▶ _目的 A_:
祇園祭の本文を「映画『祇園祭』ノート(6)」から「った団体や売れた枚数は不明。」まで、「シンポジウム」を「研究会」に置き換えて書き直してください。

▶ _本文_:

○ ○ ○

錦之助ざんまい

時代劇のスーパースター中村錦之助(萬屋錦之介)の出演した映画について、感想や監督・共演者のことなどを書いていきます。

映画『祇園祭』ノート(6)

2018-11-01 13:31:15 | 錦之助ノート
 先日、京都で『祇園祭』のシンポジウムに出席し、研究者たちの発表を聴いて、初めて情報を得たことがいくつかある。

一、京都府から『祇園祭』の製作費の融資をしたのは、1967年ではなく、68年で、金額は5000万円。当時の京都府議会の議事録に記載されているそうだ。京都銀行が京都府へ5000万円を入れ、その金を日本映画復興協会へ回したらしい。しかし、京都府からその後の融資が行われたかどうか、また、あったとしたら金額はいくらなのか(再度5000万円だったのか)? その点については未調査で不明のようだ。

二、京都市民(府民)に売った前売り券(350円)とは別に、1000円券というのもあったという。これは、無料試写会付きで、広く市民に資金援助を求めたものだが、売った団体や売れた枚数は不明。

○ ○ ○

▶ _エントリ一覧_:

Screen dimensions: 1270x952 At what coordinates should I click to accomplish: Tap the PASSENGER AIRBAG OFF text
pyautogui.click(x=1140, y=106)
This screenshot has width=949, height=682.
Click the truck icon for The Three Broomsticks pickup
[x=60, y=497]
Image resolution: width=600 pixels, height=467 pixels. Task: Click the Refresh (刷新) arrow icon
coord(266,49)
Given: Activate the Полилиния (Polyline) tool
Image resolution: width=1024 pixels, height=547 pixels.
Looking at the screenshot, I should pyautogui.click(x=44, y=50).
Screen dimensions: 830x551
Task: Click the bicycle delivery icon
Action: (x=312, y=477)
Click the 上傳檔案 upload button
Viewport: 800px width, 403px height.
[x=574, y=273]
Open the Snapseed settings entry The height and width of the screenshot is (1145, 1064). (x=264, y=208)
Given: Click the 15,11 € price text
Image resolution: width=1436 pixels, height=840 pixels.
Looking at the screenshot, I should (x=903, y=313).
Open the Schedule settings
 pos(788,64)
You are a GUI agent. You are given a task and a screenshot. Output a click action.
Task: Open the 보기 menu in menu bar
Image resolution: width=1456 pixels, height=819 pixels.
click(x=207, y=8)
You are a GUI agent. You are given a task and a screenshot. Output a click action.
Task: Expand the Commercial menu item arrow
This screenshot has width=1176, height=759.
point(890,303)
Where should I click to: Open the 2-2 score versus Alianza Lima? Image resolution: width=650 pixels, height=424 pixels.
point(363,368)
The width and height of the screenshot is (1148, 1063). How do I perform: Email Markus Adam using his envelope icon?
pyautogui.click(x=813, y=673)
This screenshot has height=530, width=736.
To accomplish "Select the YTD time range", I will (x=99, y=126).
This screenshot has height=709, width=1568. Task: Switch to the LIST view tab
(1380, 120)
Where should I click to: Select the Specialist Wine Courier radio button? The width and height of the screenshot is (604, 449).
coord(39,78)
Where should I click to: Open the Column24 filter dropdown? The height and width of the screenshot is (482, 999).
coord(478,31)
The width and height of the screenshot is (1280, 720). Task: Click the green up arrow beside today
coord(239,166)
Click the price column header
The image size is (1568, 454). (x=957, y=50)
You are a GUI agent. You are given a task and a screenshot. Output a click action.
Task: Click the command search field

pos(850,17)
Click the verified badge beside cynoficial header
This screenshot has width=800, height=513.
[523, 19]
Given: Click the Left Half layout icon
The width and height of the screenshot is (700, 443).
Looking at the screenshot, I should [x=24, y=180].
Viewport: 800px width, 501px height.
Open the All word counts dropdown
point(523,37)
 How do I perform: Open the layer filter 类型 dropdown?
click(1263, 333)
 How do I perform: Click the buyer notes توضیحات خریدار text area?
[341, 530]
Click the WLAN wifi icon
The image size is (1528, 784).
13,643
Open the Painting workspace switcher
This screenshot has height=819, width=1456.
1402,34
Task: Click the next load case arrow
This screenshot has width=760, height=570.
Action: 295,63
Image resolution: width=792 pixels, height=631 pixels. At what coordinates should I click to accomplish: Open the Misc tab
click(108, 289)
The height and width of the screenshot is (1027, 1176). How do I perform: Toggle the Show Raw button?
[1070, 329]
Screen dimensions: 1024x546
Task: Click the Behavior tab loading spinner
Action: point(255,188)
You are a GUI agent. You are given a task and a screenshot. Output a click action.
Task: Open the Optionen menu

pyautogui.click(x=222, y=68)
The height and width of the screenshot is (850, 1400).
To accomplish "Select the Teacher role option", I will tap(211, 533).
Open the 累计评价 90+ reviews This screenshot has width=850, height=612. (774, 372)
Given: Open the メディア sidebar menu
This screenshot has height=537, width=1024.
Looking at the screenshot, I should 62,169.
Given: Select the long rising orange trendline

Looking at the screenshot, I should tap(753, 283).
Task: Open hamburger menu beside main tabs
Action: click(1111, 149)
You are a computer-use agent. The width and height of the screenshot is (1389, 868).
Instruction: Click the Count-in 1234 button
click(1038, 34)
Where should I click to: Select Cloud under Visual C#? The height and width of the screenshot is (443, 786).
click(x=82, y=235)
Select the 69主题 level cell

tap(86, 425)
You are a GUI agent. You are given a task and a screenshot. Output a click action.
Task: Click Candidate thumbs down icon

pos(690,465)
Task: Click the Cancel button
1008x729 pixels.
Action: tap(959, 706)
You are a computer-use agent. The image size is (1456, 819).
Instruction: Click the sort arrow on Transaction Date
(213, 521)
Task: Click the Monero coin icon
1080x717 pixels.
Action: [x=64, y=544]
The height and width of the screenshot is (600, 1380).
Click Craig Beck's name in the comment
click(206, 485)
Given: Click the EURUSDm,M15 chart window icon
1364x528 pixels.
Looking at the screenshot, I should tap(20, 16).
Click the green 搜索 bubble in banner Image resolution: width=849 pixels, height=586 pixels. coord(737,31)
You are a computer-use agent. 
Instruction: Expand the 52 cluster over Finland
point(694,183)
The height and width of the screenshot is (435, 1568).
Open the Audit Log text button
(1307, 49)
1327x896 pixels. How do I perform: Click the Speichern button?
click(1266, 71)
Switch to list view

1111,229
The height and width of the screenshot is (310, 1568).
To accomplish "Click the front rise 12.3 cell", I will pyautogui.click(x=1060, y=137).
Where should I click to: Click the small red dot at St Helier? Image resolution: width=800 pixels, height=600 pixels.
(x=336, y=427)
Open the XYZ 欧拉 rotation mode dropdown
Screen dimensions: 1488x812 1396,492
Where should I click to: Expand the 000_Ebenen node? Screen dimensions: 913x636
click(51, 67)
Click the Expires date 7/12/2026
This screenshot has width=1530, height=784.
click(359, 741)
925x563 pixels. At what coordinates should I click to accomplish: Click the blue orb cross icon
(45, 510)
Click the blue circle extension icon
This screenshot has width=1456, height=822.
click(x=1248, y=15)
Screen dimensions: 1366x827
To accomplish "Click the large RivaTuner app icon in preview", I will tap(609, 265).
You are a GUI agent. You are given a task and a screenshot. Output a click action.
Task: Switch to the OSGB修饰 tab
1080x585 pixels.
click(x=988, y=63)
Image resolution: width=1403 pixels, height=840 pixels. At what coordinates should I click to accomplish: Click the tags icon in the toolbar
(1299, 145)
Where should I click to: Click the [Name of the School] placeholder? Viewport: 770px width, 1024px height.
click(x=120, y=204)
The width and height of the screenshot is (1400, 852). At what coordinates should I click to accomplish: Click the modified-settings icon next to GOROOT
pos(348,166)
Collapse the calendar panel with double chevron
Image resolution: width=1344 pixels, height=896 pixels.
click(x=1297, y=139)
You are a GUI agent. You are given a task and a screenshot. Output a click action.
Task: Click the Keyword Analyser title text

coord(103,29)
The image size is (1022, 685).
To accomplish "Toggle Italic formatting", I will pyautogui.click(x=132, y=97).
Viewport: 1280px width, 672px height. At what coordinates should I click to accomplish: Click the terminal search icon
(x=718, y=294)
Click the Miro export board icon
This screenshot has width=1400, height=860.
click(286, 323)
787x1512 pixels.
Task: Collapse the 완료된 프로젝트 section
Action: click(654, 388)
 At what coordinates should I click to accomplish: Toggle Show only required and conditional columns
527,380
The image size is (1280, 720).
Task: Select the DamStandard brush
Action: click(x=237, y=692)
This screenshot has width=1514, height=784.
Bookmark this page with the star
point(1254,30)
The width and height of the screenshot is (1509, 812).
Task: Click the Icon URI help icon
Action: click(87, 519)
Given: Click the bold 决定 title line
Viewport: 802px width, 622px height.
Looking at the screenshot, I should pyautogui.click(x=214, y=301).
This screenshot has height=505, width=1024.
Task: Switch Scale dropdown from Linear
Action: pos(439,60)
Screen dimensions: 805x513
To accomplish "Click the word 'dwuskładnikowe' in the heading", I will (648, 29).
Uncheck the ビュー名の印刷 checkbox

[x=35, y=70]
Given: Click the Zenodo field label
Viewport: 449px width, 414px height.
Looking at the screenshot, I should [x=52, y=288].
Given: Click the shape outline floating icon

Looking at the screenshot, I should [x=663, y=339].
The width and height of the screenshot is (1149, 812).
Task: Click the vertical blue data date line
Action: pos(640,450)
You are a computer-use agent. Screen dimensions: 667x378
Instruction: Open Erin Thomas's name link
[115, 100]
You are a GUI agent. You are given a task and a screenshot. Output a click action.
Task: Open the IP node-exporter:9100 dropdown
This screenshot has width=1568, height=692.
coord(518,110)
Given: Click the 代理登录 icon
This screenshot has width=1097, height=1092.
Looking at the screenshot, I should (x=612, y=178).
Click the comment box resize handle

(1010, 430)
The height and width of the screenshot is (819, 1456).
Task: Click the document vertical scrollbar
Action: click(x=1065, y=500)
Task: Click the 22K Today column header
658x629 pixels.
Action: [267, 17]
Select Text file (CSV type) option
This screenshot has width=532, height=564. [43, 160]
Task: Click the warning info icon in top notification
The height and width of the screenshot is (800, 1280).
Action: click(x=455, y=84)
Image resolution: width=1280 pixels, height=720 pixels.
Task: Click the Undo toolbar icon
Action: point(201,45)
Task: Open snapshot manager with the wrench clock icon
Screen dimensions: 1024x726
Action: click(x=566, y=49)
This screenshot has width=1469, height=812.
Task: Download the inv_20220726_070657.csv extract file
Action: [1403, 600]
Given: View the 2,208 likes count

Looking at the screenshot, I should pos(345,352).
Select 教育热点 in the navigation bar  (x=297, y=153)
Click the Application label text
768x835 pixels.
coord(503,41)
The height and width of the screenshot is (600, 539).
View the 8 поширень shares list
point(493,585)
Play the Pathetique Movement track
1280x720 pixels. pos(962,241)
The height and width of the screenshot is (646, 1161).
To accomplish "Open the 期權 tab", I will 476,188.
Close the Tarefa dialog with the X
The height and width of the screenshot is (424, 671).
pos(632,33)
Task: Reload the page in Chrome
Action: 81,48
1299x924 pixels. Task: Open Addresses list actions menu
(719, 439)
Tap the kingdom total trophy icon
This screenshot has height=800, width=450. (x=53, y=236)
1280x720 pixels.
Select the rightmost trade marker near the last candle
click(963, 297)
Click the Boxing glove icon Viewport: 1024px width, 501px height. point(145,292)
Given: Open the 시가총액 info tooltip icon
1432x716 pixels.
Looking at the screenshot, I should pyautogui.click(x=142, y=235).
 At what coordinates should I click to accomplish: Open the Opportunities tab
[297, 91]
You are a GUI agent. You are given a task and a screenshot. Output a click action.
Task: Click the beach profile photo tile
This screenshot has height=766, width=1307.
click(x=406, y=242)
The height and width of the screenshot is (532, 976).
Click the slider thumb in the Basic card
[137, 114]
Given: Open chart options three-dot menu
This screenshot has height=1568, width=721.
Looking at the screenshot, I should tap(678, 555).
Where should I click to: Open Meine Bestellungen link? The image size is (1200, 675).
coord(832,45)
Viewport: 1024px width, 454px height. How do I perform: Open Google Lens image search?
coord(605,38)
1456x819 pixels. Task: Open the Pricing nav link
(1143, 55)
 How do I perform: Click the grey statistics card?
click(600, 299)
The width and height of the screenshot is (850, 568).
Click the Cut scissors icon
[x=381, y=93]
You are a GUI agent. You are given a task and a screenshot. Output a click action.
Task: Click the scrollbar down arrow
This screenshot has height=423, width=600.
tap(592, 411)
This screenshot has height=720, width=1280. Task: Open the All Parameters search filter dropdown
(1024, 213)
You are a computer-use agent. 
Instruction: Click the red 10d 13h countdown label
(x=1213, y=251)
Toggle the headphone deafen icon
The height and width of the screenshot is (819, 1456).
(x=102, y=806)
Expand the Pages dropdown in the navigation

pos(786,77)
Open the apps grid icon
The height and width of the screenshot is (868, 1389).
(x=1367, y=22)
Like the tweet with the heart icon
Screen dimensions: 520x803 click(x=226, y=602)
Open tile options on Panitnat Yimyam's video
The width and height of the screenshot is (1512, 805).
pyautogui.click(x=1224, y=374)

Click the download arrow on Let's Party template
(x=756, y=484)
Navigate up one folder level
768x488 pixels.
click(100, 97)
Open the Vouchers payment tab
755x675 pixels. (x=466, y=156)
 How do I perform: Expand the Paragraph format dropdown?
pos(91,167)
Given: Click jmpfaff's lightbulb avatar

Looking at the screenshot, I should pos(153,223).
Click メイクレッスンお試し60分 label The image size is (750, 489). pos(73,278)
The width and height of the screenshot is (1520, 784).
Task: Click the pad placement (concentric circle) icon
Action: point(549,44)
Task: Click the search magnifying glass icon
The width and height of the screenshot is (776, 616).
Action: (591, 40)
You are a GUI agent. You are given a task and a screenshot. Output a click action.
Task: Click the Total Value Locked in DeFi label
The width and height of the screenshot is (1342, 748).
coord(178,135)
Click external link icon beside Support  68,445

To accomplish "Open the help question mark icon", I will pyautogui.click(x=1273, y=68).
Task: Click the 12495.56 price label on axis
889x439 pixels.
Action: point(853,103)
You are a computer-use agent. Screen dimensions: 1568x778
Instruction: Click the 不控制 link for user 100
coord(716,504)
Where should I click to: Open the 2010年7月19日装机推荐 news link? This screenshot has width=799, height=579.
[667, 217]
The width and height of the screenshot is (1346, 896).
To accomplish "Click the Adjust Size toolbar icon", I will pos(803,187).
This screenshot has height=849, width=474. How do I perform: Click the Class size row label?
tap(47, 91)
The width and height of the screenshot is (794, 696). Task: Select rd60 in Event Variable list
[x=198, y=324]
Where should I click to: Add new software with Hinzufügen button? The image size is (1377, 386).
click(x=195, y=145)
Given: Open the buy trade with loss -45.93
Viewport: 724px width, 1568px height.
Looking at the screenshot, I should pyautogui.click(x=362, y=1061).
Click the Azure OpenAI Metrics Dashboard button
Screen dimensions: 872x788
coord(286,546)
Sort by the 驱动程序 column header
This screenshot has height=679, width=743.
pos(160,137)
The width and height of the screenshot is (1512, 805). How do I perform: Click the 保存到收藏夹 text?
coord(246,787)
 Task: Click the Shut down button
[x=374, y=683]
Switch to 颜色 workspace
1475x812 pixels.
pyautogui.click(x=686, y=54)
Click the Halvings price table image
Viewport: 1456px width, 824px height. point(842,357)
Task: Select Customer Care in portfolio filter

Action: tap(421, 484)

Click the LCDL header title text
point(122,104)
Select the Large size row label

○ ○ ○

▶ _目的 B_:
エントリのうち、「Where should I click to: Select the」を含む行から「coord(478,31)」を含む行までを、両端の行も含めてそのまま再現する。

▶ _解答 A_:
映画『祇園祭』ノート(6)

2018-11-01 13:31:15 | 錦之助ノート
 先日、京都で『祇園祭』の研究会に出席し、研究者たちの発表を聴いて、初めて情報を得たことがいくつかある。

一、京都府から『祇園祭』の製作費の融資をしたのは、1967年ではなく、68年で、金額は5000万円。当時の京都府議会の議事録に記載されているそうだ。京都銀行が京都府へ5000万円を入れ、その金を日本映画復興協会へ回したらしい。しかし、京都府からその後の融資が行われたかどうか、また、あったとしたら金額はいくらなのか(再度5000万円だったのか)? その点については未調査で不明のようだ。

二、京都市民(府民)に売った前売り券(350円)とは別に、1000円券というのもあったという。これは、無料試写会付きで、広く市民に資金援助を求めたものだが、売った団体や売れた枚数は不明。

▶ _解答 B_:
Where should I click to: Select the Specialist Wine Courier radio button? The width and height of the screenshot is (604, 449).
coord(39,78)
Where should I click to: Open the Column24 filter dropdown? The height and width of the screenshot is (482, 999).
coord(478,31)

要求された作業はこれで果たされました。